Interessant fand ich, dass sie die Lebensmittel und anderen Naschereien einzeln bezahlte, um dann anschließend die Spirituosen in einer gesonderten Rechnung zu begleichen. Bedächtig legte sie sämtliche Einkäufe nebst Schnapsflaschen zurück in ihren Einkaufswagen um ihre Habseligkeiten später in Ruhe einpacken zu können. Da ich eigentlich keine große Eile hatte, konnte ich das kleine Schauspiel vor mir genießen, und auch die Kassiererin schien amüsiert über die Einkaufsrituale der betagten Frau. Trotz für diese Jahreszeit gerade untypischen Temperaturen war sie im langen dunklen Mantel mit spitzbübisch anmutendem Hut und einer riesigen Brille auf der Nase unterwegs und ich wunderte mich, dass ihr scheinbar überhaupt nicht warm zu sein schien.
Als sie schließlich alle Waren wieder sicher im Einkaufswagen verstaut hatte und auch die zweite Ladung, sprich die Spirituosen-Sammlung, bezahlt hatte, hielt sie der Kassiererin auf einmal einen gerade erstandenen Piccolo unter die Nase und bat sie mit der einfachen, aber klar formulierten Aufforderung „Aufmachen!“ darum ihr die Flasche direkt zu öffnen. Die Kassiererin verstand scheinbar nicht sofort worum die alte Dame sie da gebeten hatte und musste noch einmal nachfragen. Zu überrascht war sie wohl über die schlichte Forderung der Frau in Hut und Wollmantel. Also wiederholte diese ihre Forderung: „Aufmachen!“ und wedelte der Kassiererin mit der Piccolo-Flasche unter der Nase herum. Nun hatte die Supermarktmitarbeitern begriffen, worum ihre Kundin sie hier bat und öffnete der alten Dame ohne Umschweife die kleine Flasche Sekt. Froh, dass das Fläschchen nun offen war, nahm die Frau der Kassiererin diese ab und trank, noch bevor sie sich zum Gehen und zu ihrem Einkaufswagen umdrehte, unverhohlen einen Schluck direkt an der Kasse. Für sie auch einfach mal gar kein Problem, denn es schien sie nicht im Geringsten zu stören, dass die Kassiererin und ich einen amüsierten Blick wechselten. Als die alte Dame sich nach zwei weiteren Schlucken zum Gehen umwandte, flüsterte mir die Kassiererin belustigt zu: „Es gibt immer wieder Dinge, die es nicht gibt.“
Und da hat sie Recht. In diesem Sinne wünsche ich Euch, dass Euch die alte Dame vielleicht auch einmal bei Eurem Feierabendeinkauf begegnet. Und Ihr könnt mir dann gerne an dieser Stelle berichten, welches Fläschchen sie sich diesmal an der Kasse hat öffnen lassen.
Cheerio, lovers! Have a splendid day.

Kommentare

Beliebte Posts aus diesem Blog

Mittendrin statt nur dabei - Meine wilde Party-Nacht mit den Promis

Kinder, es gibt Momente im Leben, die muss man einfach noch mal Revue passieren lassen. Weil sie einmalig waren, beeindruckend, belustigend, merkwürdig, spannend, aufregend, oder sogar alles zusammen. Daher möchte ich Euch heute noch einmal mitnehmen zur Movie meets Media Party in Berlin und wünsche Euch viel Spaß bei diesem herrlichen Rückblick!

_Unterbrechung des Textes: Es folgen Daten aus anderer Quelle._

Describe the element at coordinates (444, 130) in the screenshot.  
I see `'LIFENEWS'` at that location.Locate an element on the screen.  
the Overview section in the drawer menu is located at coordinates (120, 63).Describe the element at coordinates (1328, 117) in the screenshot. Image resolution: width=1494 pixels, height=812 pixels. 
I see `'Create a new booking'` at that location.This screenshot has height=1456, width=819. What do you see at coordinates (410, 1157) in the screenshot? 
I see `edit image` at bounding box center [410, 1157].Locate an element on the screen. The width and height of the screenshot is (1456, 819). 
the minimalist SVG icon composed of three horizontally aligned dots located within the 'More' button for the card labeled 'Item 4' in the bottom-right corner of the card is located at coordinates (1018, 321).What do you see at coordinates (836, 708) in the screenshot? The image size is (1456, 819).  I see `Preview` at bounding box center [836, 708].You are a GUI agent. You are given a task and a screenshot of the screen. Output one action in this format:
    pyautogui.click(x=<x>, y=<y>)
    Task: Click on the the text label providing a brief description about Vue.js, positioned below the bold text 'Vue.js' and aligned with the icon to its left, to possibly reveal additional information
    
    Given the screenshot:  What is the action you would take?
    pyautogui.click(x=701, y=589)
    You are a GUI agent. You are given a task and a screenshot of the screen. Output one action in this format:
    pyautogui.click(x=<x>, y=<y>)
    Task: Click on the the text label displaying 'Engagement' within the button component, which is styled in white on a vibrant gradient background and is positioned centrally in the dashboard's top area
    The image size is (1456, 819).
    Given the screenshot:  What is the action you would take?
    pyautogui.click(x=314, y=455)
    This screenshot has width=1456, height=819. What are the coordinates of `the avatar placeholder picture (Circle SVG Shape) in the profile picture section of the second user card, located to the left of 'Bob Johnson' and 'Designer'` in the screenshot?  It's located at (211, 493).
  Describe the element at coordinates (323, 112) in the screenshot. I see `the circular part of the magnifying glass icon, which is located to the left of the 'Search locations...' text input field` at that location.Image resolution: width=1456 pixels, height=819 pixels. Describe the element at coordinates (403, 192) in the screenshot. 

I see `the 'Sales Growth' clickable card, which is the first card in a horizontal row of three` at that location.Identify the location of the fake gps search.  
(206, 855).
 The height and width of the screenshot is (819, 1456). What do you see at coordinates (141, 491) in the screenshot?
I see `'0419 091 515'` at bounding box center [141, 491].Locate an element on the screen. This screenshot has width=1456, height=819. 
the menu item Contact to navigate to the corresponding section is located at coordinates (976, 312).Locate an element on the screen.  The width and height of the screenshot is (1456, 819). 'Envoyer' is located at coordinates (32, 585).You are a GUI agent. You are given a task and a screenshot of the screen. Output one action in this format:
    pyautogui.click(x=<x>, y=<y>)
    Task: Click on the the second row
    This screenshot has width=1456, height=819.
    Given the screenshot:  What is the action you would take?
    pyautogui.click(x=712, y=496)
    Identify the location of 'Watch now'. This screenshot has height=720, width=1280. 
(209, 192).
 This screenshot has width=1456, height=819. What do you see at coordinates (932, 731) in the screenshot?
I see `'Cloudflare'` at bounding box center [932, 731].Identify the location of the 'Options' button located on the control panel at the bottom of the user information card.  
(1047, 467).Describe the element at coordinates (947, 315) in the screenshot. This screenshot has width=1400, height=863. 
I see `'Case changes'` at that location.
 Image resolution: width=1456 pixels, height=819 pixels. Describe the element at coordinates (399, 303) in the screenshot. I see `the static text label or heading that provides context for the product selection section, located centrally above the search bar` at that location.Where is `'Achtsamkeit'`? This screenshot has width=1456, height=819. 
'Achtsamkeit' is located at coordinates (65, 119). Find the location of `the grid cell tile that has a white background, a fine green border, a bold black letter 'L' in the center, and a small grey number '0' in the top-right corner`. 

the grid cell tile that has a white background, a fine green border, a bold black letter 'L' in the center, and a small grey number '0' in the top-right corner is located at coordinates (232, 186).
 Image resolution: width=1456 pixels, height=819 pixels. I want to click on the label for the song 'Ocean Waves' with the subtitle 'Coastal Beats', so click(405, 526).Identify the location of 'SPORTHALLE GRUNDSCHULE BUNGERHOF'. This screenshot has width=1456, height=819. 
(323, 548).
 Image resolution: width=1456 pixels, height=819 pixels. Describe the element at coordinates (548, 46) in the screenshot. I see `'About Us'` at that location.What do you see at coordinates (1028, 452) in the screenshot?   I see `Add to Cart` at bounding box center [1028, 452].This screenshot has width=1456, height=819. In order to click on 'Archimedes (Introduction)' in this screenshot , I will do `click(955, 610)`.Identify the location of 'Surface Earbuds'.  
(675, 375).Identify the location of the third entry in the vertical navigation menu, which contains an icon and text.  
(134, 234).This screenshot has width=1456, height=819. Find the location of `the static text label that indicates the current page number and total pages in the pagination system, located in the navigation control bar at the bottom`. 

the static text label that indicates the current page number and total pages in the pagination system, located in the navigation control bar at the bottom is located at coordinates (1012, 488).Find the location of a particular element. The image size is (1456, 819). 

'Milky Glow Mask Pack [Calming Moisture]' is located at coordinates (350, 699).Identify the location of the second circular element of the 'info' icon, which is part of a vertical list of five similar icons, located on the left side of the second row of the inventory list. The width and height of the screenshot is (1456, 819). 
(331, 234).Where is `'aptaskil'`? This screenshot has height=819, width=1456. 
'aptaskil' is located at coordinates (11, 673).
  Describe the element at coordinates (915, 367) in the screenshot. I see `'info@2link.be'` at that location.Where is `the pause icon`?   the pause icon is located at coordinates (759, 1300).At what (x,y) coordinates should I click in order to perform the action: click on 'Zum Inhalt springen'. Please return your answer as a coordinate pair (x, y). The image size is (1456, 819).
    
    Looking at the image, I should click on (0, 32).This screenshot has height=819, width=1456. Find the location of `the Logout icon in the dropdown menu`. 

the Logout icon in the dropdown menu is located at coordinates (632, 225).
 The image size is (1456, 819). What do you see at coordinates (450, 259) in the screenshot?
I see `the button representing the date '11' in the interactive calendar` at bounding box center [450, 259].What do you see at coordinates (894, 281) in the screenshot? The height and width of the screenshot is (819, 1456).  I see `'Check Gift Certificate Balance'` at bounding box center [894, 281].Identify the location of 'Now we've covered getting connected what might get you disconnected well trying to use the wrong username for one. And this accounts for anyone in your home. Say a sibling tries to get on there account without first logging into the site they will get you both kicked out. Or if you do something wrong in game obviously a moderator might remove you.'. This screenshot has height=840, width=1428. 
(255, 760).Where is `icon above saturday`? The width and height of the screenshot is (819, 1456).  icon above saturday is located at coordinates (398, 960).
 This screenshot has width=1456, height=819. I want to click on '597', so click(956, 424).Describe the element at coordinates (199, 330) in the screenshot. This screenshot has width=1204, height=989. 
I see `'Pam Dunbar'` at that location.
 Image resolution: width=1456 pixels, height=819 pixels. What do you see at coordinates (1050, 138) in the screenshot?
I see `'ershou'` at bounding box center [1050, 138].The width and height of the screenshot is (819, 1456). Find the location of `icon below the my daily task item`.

Es ist ein absolutes Mega-Highlight: ich habe Karten für die Movie meets Media Party anlässlich der Berlinale in unserer Hauptstadt gewonnen und ich kann mein Glück kaum glauben. Aber ehe ich mich versehe und noch länger darüber nachdenken kann, was für ein Glück ich hatte, sitze ich auch schon im Bus und brause mit wehendem Haar gen Berlin. Im Hotel angekommen bleiben mir noch gute drei Stunden um mich auf den abendlichen Event der Spitzenklasse vorzubereiten, und die Zeit will gut genutzt werden. Schließlich will ich den Promis in nichts nachstehen. Und so verwende ich unzählige Minuten und ganz viel Hingabe darauf, ebenfalls wie ein Promi …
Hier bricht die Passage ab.